Wheel Bearings & Wheel Hubs 101: What They Are and How They Fail

What Is a Wheel Bearing?

Wheel Bearing

The wheel bearing is a round metal part found in the center of the hub that connects the axles to the wheels and helps them turn smoothly. They usually have greased metal balls encased between two rings called races. Have you ever turned the steering wheel of your car and heard that unmistakable "whirring" noise from a bad wheel bearing? Worn wheel bearings have been making this noise for as long as they have existed. As they wear out, excess play develops in the bearing. This excess play, along with dust, dirt, and debris sneaking its way inside, will end up damaging the internal bearing surfaces. Once the wheel bearing surfaces are damaged, they have zero chance of survival. The wheel bearing's condition will worsen until it finally self destructs in spectacular fashion. As you can imagine, the ideal situation is to replace the wheel bearing long before it reaches the point of destruction.

What Is a Wheel Hub?

Wheel Hub

Once you pull the wheels off of a car, the first thing that you see is the wheel hub staring straight back into your eyes. That's because the hubs are the part that the wheels bolt on to. They are round, have wheel studs sticking out of them, and are designed to spin with heavy loads sitting on them at all times. Guess what else bolts onto the hub? Brake rotors of course! Wheel hubs can be driven by the axles or just freewheeling. Every wheel hub is, in some way, connected to a wheel bearing. They are either pressed or bolted together, and they frequently come as one "wheel hub and bearing" assembly. This makes installation significantly easier and cheaper. Just pull the old hub and bearing assembly off, and throw the new one on. No heavy duty pressing or special tools are needed.

How ABS Sensors Work

ABS Wheel Hub Bearing

Wheel hubs have very close relationships with anti-lock braking system (ABS) sensors. That's because ABS sensors measure wheel speed. To do this accurately, they need to be close to the wheels without being in the way of all of the moving parts.

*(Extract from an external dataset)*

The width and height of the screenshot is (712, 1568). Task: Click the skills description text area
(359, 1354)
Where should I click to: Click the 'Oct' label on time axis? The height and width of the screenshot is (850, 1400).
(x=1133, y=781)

Car manufacturers have several ways of handling this task. The first is with a "tone ring." A tone ring attaches to the back of the wheel hub and it looks like a gear. With the ABS hub attached to a vehicle, there is an ABS sensor that sits next to the tone ring and measures wheel speed by watching how many teeth pass by the sensor within a certain length of time.

The other common method of measuring wheel speed is by adding the whole entire ABS sensor to the inside of the wheel hub itself. This can be a blessing and a curse. While it does simplify the ABS system, it also means that, when an ABS sensor fails, the entire hub needs to be replaced with it. This is pretty wasteful if you have a perfectly good working hub. There is also another ABS system design that skips the hub connection altogether and places the tone ring on the axle instead of the wheel hub. All these methods work great, you just need to make sure that you use the proper parts that are designed to work with ABS. Without that tone ring attached to the wheel hub or axle, the ABS light will turn on, and your vehicle won't stop as it was designed to.

Wheel Hub and Wheel Bearing Replacement Facts

Hub Wheel Bearing

Wheel hubs themselves rarely have issues because they are simple blocks of steel. The most common reason to replace a wheel hub is because the wheel bearing that is attached to it has failed. Wheel bearings can fail because of age, dirt and water contamination, or improper installation. Most hubs that are driven by axles require a very specific torque when installing. If that torque is too tight or too loose, the life of the wheel bearing can become shortened. That said, most wheel hub and bearing assemblies are very DIY friendly. If you can replace brakes yourself, you probably won't have any trouble replacing a wheel hub yourself either.